++++ EXTRAHIERTER TEXT ++++

Es wird jedoch schnell klar, daß Scorsese und Drehbuch-Autor Terence Winter (vor allem als einer der führenden kreativen Köpfe bei den TV-Serien "Die Sopranos" und "Boardwalk Empire" bekannt) nie vorhatten, einen Wirtschaftsfilm zu drehen. Das ist für mich als jemanden, der seine Doktorarbeit über die Darstellung der Wirtschaft im US-Spielfilm geschrieben hat, sehr enttäuschend; den meisten Zuschauern aber, die einfach "nur" hochwertige Kinounterhaltung erwarten, dürfte es ziemlich egal sein. Worum es Scorsese und Winter vorranging geht, ist ganz offensichtlich die menschliche Gier – und wie sie sich auf den Charakter ganz normaler Menschen auswirkt. Auch ein spannendes Thema, keine Frage, wenngleich "The Wolf of Wall Street" es nicht in Form eines Dramas, sondern einer grellen Farce behandelt. In der ersten der drei Stunden Laufzeit (Scorsese wollte ursprünglich sogar eine vierstündige Fassung in die Kinos bringen) funktioniert das wunderbar. Jordans Aufstieg, seine schnelle Wandlung vom ehrgeizigen, aber bodenständigen Jüngling zum ständig zugedröhnten und sich beinahe im Stil eines Sektenführers mit loyalen Anhängern sowie schönen, willigen und meistens nackten Frauen umgebenden Selfmade-Millionär ist geradezu unverschämt unterhaltsam mitanzusehen. Bezeichnend für den Zynismus der Protagonisten wie auch den Blickwinkel der Filmemacher ist, daß Jordan und sein Team selbst in den riskantesten geschäftlichen Transaktionen immer als extrem überdreht und euphorisch gezeigt werden, und sie nur einmal richtig ernst zu sehen sind – als sie über die Vor- und Nachteile des Anheuerns kleinwüchsiger Zirkusartisten für die nächste Orgie diskutieren ...

++++ ROHDATEN ++++

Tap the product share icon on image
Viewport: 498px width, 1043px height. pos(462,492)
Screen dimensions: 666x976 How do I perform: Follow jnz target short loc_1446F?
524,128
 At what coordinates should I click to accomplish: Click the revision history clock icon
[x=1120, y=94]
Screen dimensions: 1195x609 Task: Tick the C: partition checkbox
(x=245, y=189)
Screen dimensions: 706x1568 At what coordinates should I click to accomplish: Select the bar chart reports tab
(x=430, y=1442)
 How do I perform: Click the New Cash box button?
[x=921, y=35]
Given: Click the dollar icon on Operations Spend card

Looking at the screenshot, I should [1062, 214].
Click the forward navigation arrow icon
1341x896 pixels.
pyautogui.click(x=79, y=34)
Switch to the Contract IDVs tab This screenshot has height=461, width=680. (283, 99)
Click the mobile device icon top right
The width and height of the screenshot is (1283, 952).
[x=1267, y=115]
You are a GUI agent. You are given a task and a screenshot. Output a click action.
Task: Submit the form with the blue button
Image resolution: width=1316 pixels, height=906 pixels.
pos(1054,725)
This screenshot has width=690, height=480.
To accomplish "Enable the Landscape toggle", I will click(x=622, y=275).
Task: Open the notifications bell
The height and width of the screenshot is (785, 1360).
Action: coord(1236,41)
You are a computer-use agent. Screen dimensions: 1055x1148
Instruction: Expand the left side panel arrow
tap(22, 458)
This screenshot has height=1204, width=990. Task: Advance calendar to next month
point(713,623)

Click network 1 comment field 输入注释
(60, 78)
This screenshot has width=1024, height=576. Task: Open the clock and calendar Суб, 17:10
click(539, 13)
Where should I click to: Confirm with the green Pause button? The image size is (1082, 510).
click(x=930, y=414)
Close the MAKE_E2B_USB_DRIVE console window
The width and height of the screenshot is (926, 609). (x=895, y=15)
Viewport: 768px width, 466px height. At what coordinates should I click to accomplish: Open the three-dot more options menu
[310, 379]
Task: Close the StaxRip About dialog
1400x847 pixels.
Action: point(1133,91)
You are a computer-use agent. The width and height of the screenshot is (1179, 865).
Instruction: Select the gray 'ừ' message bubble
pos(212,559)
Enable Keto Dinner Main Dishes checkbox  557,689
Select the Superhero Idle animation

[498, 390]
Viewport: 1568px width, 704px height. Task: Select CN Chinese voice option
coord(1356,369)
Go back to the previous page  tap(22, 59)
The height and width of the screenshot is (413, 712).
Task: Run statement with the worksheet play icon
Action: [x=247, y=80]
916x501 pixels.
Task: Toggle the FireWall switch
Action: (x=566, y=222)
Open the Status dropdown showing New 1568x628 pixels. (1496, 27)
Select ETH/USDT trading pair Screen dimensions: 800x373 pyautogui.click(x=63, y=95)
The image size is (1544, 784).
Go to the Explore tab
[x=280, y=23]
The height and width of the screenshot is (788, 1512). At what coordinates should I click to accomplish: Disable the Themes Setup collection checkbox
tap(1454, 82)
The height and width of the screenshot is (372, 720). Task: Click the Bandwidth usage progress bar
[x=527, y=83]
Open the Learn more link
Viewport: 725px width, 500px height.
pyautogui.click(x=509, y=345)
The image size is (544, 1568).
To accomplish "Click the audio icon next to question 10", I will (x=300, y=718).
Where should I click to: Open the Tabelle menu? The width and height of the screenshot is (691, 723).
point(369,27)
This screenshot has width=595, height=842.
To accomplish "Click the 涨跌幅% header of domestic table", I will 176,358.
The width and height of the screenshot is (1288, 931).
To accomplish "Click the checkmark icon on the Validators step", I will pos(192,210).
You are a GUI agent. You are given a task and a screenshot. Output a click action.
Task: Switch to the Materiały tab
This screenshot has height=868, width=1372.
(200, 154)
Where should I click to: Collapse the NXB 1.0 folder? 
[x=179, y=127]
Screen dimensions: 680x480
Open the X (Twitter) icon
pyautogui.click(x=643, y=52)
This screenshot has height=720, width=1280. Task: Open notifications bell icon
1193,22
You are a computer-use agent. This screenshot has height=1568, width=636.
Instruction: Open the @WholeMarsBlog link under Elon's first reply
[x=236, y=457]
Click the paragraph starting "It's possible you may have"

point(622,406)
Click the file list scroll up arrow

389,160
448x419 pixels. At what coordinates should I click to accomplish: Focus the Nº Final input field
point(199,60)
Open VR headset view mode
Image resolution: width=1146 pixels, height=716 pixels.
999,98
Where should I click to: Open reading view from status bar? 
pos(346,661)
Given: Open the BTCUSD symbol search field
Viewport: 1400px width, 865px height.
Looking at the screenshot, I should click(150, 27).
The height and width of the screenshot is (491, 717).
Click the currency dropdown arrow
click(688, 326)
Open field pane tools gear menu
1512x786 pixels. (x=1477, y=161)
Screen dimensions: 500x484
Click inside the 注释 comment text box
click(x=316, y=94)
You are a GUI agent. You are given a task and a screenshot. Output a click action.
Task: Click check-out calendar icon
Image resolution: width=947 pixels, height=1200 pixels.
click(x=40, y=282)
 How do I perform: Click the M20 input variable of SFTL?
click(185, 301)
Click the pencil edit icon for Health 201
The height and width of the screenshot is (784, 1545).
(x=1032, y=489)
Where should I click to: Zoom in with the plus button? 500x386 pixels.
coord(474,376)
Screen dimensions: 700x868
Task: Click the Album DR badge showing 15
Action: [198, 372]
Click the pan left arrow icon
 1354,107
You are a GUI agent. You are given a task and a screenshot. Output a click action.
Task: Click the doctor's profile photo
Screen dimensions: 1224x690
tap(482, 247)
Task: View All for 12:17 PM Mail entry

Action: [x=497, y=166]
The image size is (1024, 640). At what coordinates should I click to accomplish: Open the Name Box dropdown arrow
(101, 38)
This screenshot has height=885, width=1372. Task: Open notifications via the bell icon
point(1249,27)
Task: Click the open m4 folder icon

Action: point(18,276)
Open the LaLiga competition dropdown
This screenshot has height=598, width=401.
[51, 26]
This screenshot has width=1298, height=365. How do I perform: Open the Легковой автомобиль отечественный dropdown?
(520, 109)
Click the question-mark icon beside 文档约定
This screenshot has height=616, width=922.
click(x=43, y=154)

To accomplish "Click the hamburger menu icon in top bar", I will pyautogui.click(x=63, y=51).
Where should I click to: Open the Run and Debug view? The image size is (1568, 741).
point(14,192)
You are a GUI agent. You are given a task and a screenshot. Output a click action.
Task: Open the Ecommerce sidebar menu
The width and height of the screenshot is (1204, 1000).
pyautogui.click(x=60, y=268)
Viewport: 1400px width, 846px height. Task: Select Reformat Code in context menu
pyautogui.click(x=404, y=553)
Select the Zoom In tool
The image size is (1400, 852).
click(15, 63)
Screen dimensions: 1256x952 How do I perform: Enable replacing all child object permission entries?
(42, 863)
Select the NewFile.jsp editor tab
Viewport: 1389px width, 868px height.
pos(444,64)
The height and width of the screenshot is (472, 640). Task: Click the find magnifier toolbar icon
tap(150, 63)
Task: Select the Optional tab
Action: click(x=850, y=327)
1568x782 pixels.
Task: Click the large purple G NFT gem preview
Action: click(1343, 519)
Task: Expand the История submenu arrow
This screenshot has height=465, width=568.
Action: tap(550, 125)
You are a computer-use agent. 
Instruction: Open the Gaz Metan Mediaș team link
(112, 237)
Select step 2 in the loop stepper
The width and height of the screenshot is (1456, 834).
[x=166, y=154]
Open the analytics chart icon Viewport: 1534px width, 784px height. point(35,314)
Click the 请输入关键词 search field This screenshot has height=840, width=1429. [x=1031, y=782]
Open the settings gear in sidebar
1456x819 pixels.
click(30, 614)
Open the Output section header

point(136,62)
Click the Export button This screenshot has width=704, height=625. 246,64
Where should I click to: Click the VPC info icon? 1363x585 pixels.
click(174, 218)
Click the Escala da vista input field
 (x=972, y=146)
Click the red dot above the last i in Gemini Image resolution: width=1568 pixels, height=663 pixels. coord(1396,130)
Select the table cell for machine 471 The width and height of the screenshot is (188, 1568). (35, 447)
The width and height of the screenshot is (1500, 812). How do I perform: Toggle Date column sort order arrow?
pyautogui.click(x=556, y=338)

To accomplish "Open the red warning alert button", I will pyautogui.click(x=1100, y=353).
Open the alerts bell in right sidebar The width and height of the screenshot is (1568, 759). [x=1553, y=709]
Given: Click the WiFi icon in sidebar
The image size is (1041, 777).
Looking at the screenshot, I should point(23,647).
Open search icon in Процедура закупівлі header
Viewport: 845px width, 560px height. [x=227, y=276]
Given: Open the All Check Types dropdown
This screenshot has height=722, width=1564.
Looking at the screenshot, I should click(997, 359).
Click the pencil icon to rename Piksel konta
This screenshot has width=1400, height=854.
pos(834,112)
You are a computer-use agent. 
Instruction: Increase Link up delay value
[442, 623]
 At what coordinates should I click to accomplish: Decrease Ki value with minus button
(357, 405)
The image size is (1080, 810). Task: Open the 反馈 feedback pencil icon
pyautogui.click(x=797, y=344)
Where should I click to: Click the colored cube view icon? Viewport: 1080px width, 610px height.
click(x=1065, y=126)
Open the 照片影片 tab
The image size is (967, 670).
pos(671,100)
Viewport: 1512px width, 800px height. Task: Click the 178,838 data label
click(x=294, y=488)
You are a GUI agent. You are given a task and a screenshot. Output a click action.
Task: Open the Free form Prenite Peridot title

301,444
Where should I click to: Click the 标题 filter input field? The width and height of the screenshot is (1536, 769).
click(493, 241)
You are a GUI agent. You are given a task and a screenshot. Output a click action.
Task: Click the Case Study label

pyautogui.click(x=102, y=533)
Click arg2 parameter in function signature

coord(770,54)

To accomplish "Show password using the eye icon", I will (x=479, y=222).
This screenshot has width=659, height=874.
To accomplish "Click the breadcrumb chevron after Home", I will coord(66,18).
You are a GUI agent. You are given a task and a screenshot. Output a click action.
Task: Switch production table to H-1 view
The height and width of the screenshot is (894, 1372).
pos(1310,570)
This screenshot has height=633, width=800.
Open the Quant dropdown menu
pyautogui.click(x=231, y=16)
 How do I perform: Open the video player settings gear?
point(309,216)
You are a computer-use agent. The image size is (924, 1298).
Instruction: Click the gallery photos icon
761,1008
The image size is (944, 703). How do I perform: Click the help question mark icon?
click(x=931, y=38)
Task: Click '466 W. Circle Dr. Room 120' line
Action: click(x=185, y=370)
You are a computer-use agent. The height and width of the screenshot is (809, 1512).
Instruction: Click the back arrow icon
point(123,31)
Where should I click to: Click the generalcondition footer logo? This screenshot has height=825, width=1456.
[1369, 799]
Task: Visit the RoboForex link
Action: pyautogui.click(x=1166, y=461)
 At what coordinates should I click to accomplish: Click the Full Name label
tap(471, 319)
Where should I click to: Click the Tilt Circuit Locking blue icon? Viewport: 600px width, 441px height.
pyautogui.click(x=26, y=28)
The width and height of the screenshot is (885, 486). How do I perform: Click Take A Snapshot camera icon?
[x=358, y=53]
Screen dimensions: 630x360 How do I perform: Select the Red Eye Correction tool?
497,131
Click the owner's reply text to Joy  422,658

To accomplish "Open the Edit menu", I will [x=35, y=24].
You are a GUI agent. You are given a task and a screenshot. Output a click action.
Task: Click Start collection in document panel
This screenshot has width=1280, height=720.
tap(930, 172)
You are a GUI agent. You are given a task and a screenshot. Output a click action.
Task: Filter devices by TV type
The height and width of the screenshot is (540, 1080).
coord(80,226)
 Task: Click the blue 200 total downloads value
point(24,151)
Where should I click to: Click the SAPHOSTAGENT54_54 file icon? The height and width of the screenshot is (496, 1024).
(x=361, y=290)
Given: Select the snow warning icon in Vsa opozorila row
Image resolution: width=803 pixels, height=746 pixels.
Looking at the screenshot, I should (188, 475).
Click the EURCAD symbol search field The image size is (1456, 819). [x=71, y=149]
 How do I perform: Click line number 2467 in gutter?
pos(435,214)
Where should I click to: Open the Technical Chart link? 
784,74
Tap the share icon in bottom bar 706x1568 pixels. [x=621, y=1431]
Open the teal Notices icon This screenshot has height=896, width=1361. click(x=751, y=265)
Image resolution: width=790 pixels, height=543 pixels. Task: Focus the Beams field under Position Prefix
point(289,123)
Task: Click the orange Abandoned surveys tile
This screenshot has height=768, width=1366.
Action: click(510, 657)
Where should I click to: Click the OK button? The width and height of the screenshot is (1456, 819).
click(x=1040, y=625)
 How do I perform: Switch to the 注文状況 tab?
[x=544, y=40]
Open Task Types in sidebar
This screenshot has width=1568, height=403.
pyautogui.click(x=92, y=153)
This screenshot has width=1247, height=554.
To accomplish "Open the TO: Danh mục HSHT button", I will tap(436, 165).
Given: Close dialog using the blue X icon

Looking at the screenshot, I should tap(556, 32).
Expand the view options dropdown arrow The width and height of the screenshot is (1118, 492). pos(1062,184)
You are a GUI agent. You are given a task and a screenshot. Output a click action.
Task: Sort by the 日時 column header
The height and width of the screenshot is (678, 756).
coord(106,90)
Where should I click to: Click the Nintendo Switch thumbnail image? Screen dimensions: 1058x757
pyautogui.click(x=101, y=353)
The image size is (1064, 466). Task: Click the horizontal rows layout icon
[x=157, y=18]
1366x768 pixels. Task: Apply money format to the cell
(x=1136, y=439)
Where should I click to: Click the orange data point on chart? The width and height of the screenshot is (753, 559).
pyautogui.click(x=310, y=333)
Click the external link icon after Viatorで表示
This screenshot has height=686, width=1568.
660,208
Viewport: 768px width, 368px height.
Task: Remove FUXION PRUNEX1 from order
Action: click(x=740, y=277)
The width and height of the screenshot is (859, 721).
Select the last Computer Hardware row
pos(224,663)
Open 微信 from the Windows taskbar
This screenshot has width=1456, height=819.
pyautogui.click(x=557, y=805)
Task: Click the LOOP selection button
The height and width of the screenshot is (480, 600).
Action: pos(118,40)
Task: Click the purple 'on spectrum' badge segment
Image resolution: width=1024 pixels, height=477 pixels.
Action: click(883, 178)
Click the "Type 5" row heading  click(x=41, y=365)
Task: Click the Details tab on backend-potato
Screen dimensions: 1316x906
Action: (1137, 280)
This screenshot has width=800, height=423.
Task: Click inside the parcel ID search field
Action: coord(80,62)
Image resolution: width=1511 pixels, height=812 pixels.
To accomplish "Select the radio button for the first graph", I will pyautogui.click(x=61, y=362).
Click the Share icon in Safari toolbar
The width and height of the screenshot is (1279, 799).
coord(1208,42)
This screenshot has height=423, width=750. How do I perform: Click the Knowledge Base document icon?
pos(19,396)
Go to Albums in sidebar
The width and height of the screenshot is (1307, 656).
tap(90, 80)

++++

◆ ZU ERLEDIGEN ◆
1) Gib aus den Zeilen des Datensatzes den Abschnitt von der Zeile mit „How do I perform: Switch to the 注文状況 tab?“ bis zur Zeile mit „Expand the view“ als Markdown-Tabelle mit den Spalten „Nr.“ und „Eintrag“ aus und lass dabei Leerzeilen weg.
2) Schreibe die Filmkritik zu „The Wolf of Wall Street“ im Anschluss an ihren letzten Satz weiter.

◆ ANTWORTEN JE AUFGABE ◆
1)
| Nr. | Eintrag |
|---|---|
| 1 |  How do I perform: Switch to the 注文状況 tab? |
| 2 | [x=544, y=40] |
| 3 | Open Task Types in sidebar |
| 4 | This screenshot has width=1568, height=403. |
| 5 | pyautogui.click(x=92, y=153) |
| 6 | This screenshot has width=1247, height=554. |
| 7 | To accomplish "Open the TO: Danh mục HSHT button", I will tap(436, 165). |
| 8 | Given: Close dialog using the blue X icon |
| 9 | Looking at the screenshot, I should tap(556, 32). |
| 10 | Expand the view options dropdown arrow The width and height of the screenshot is (1118, 492). pos(1062,184) |

2)
Wie gesagt, trotz (oder vielleicht auch gerade wegen) des nur so triefenden Zynismus macht dieses erste Drittel großen Spaß. Doch als Jordan – mittlerweile geschieden und wieder verheiratet mit der glamourösen Naomi (Margot Robbie, "Alles eine Frage der Zeit") – und seine neue Firma oben angekommen sind, nutzen sich die Ausschweifungen und die skrupellosen Verkaufstaktiken zunehmend ab. Die sowieso nihilistische Story kommt vorübergehend fast völlig zum Stillstand, Wiederholungen dominieren. Vielleicht liegt es auch daran, daß ich seit jeher nur wenig mit "Drogenfilmen" anfangen konnte und mich selbst bei Kultfilmen wie Terry Gilliams "Fear and Loathing in Las Vegas" vor allem langweilte; jedenfalls ertappte ich mich immer öfter beim Gähnen und Auf-die-Uhr-linsen. Das letzte Drittel des Films, in dem das selbstzerstörerische Verhalten von Jordan, Donnie und ihren Freunden immer offensichtlicher wird, ist wieder etwas interessanter gestaltet, ohne jedoch an den Unterhaltungswert der ersten Stunde heranzureichen. Doch da es nun einmal ein Scorsese-Film ist, ist die Inszenierung handwerklich natürlich fast ohne Fehl und Tadel und erfreut regelmäßig mit netten Einfällen. Jordans direkte Gespräche mit dem Publikum hatte ich bereits erwähnt, aber auch deutlich unaufdringlichere Ideen wie eine Treppe, die Jordan im drogenbenebelten Zustand überwinden will und die aus seiner subjektiven Sicht 10 bis 15 Stufen umfaßt, sich nach dem Umschnitt in eine beobachtende Perspektive aber als gerade einmal fünfstufig herausstellt, geben dem Film den nötigen Schliff.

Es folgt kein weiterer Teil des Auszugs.